- BLOCCO DI TESTO:
· · · · ·

Il vento del cambiamento
Il Concilio (1958-1963) arrivò in un’italietta tradizionale e pseudo religiosa, come un uragano e un terremoto inaspettato suscitando sospetti, paure, reazione e tante speranze. I semi che dormivano nascosti sotto la terra come le radici sepolte d’inverno sotto la neve sbocciarono e cominciarono a portare frutto sotto l’acquazzone benefico della nuova stagione. I cattolici erano chiamati a una conversione profonda, a intraprendere un cammino di ri-educazione della loro fede.
Nuove parole d’ordine. Ne cito solo alcune: Parola di Dio (non solo “il vangelo”); Popolo di Dio e Comunità (non più “la parrocchia”), impegno sociale e politico (non opere di carità). Assemblea eucaristica (non più “la messa”).
I luoghi del rinnovamento furono prima di tutto le parrocchie, aiutate da preti illuminati e da vescovi conciliari e a seguire le tre più importanti associazioni cattoliche: l’Azione cattolica, le Acli e gli Scout. Non c’era ancora la moltiplicazione di movimenti che oggi conosciamo ad esempio Comunione e Liberazione, Catecumenali, Spirituali, Pentecostali, Opus Dei, Legionari di Cristo con la cornice di devoti a piede libero come i fedeli di padre Pio, della madonna di Madjugorie, ed altri gruppi e gruppetti. C’erano, è vero, dei preti “carismatici” che avevano un seguito di affezionati e obbedienti. Mi viene in mente don Dossetti a Monetveglio, padre Remo Sartori alla comunità del Pozzo. Ma tutto si svolgeva principalmente all’interno delle parrocchie e “tenuti sotto controllo” dai vescovi.
Negli anni seguenti le spinte conciliari si andarono progressivamente spegnendo. Subito dopo si cominciò a frenare la spinta propulsiva del Concilio. Specialmente papa Wojitila ossessionato dall’anticomunismo, segnato da presunti miracoli della Madonna di Fatima e dal suo passato carismatico riportò la chiesa a una visione pre-conciliare e spense progressivamente ogni fermento di rinnovamento e di speranza. La sua personalità e la sua autocoscienza di mandato da Dio fecero il resto. Il mondo laico e cattolico rimase affascinato dal suo strapotere mediatico e si unì al coro di chi lo invocava come il nuovo profeta.
La chiesa è stata desertificata. Dal papa e dai vescovi non si sentono mai parole nuove. Mai un gesto significativo, una testimonianza che apra il cuore e generi speranza. Paura, complotti, e scandali.

· · · · ·

- ESERCIZI DA SVOLGERE:
a. Riproponi senza alcuna modifica tutto il testo sul Concilio, da "La chiesa è" giù fino a "complotti, e scandali.".
b. Quali sono, secondo il testo sul Concilio, le tre più importanti associazioni cattoliche in cui avvenne il rinnovamento?
Il materiale qui sotto proviene da un'altra fonte.

Record memorizzati

· · · · ·

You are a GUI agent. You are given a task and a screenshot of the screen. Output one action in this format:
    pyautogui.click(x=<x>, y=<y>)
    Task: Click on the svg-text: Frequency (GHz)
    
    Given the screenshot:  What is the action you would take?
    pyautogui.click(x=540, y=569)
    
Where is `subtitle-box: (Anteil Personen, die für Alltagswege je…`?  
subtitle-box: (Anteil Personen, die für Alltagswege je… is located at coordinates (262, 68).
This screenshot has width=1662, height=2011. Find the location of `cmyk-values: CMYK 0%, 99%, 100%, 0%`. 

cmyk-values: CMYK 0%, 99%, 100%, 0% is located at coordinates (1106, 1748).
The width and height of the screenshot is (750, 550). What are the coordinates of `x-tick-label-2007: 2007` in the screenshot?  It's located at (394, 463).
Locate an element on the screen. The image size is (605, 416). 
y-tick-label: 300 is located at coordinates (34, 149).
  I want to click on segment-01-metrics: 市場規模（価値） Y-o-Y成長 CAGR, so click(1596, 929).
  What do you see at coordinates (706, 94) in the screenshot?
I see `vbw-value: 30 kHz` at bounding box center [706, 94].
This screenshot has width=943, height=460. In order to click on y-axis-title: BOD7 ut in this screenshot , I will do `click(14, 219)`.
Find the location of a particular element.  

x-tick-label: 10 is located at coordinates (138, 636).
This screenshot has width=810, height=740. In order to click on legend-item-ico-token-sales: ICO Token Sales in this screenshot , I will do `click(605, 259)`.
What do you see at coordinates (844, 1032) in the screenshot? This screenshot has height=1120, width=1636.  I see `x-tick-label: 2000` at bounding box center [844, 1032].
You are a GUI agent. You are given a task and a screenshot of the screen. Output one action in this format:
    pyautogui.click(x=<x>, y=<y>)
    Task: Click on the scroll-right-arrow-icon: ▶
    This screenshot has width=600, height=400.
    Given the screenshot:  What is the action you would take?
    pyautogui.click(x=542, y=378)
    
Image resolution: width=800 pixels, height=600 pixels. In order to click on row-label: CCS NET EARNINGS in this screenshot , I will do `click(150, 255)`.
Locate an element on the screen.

· · · · ·

- SOLUZIONI DEGLI ESERCIZI:
a.
La chiesa è stata desertificata. Dal papa e dai vescovi non si sentono mai parole nuove. Mai un gesto significativo, una testimonianza che apra il cuore e generi speranza. Paura, complotti, e scandali.

b. L'Azione cattolica, le Acli e gli Scout.